Boris Johnson’s government has announced its priorities in the Queen’s Speech. It’s fair to say not everyone was entranced by the lavish spectacle:
Get tae feck wi yer #QueensSpeech. No time for the tory queen – grasping little moneygrabber, enabling this harmful fascist government. TV switched off.
— Jackie Kane (@JackieKane) December 19, 2019
But anyone looking to the BBC’s political editor for an update might have wondered what was going on:
No job too big … story of the day https://t.co/ActfcNFi5R
— Laura Kuenssberg (@bbclaurak) December 19, 2019
Light relief?
Now Laura Kuenssberg obviously intended this as a bit of light relief. And, to be fair, it is the kind of good news story we could probably all do with more of. But such is Kuenssberg’s platform, and the reach of her official blue-tick Twitter account, that anything on it tends to be regarded as ‘a work thing’. Even if she tweets during her lunch break, readers still see it as the Voice of the BBC and part of setting the agenda for debate.
Misdirection?
The key to pulling off a magic trick is not just hiding what you’re doing but getting the audience to look somewhere else while you’re doing it. Johnson himself has spoken in the past of how this can work via the ‘dead cat trick’. That particular ploy, attributed to Australian electoral strategist Lynton Crosby, involves introducing some outrageous idea into a discussion in order to move it away from the topic it was supposed to be considering. There doesn’t have to be anything remotely appealing about the new idea. In fact, the more grotesque the better. What matters is that it becomes the thing everyone’s talking about. And, as Johnson said, “they will not be talking about the issue that has been causing you so much grief”.

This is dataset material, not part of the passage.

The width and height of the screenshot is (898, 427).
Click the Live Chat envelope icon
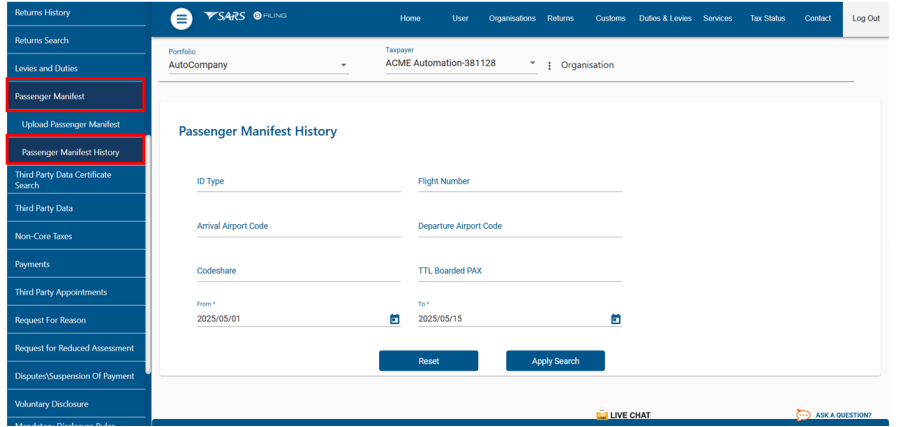tap(602, 414)
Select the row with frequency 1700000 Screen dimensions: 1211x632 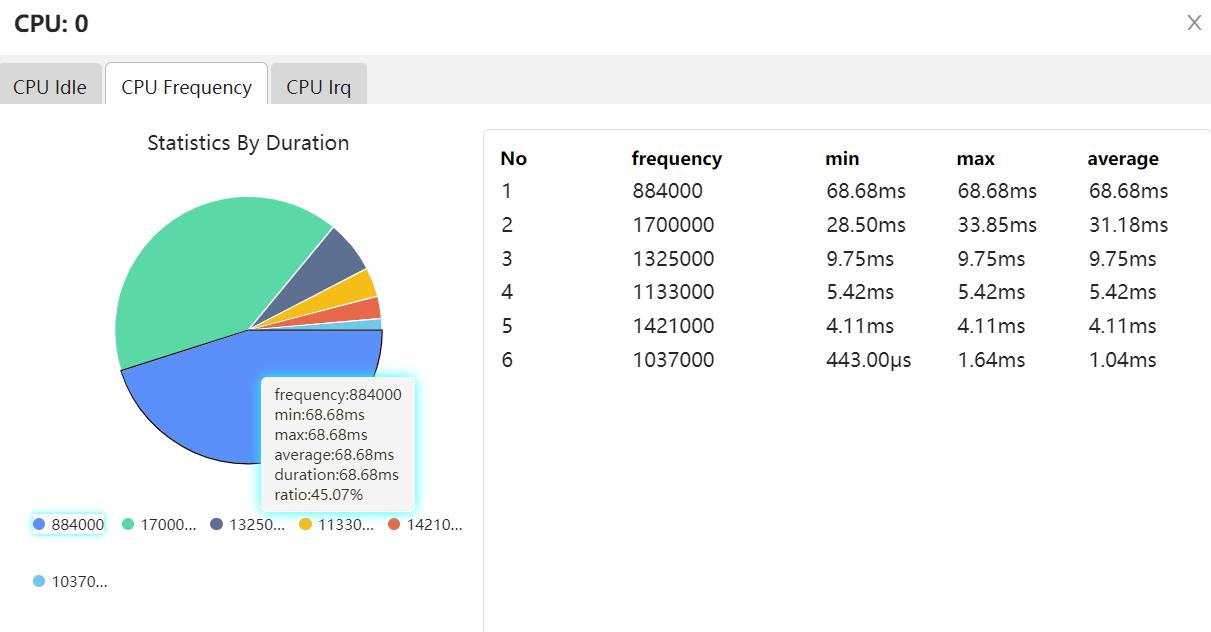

Maybe, to use a similar form of naming, Kuenssberg’s tweet was a ‘cute kitten trick’. Because we all know everyone will stop what they’re doing to focus on a cute kitten. Some respondents on Twitter certainly felt they were being made to look the other way.
https://twitter.com/Lxndrfarrell/status/1207644557401317376
Others, meanwhile, questioned Kuenssberg’s failure to mention that far-right group Britain First has urged its supporters to join the Conservative Party to “make Boris Johnson’s leadership more secure”:
NOT Britain First encouraging their members to join the Tory party?? That seeeems like a bigger story to me…
— MickeyMoneyChat (@Mickeymoneychat) December 19, 2019
And finally….. anything to deflect eh Laura
— Iain Tarron ⭐️🐟 🔶#FBPE #Rejoin (@PostOfficeFacts) December 19, 2019
Normal service
It’s perhaps just as well Kuenssberg took some time out from commenting on parliamentary events. Earlier she’d pulled out all the stops with some furious editorialising over footage of Johnson and Jeremy Corbyn walking through the palace of Westminster:
Body language btw the two is absolutely extraordinary- Corbyn looks seething https://t.co/AYVlrvyo0k
— Laura Kuenssberg (@bbclaurak) December 19, 2019
Somehow managing to interpret every pixel of Corbyn’s face in a negative light, she then misses his cheery greeting to a bystander. Meanwhile, as Johnson galumphs along sporting his standard idiotic grin, Kuenssberg refers to him “nodding to some members of the public, maybe they’re a friendly crowd or people he knows”. How lovely.
Based on this evidence, perhaps Kuenssberg is wasted as a political editor and should forge a new career as the person who does the “And finally…” stories.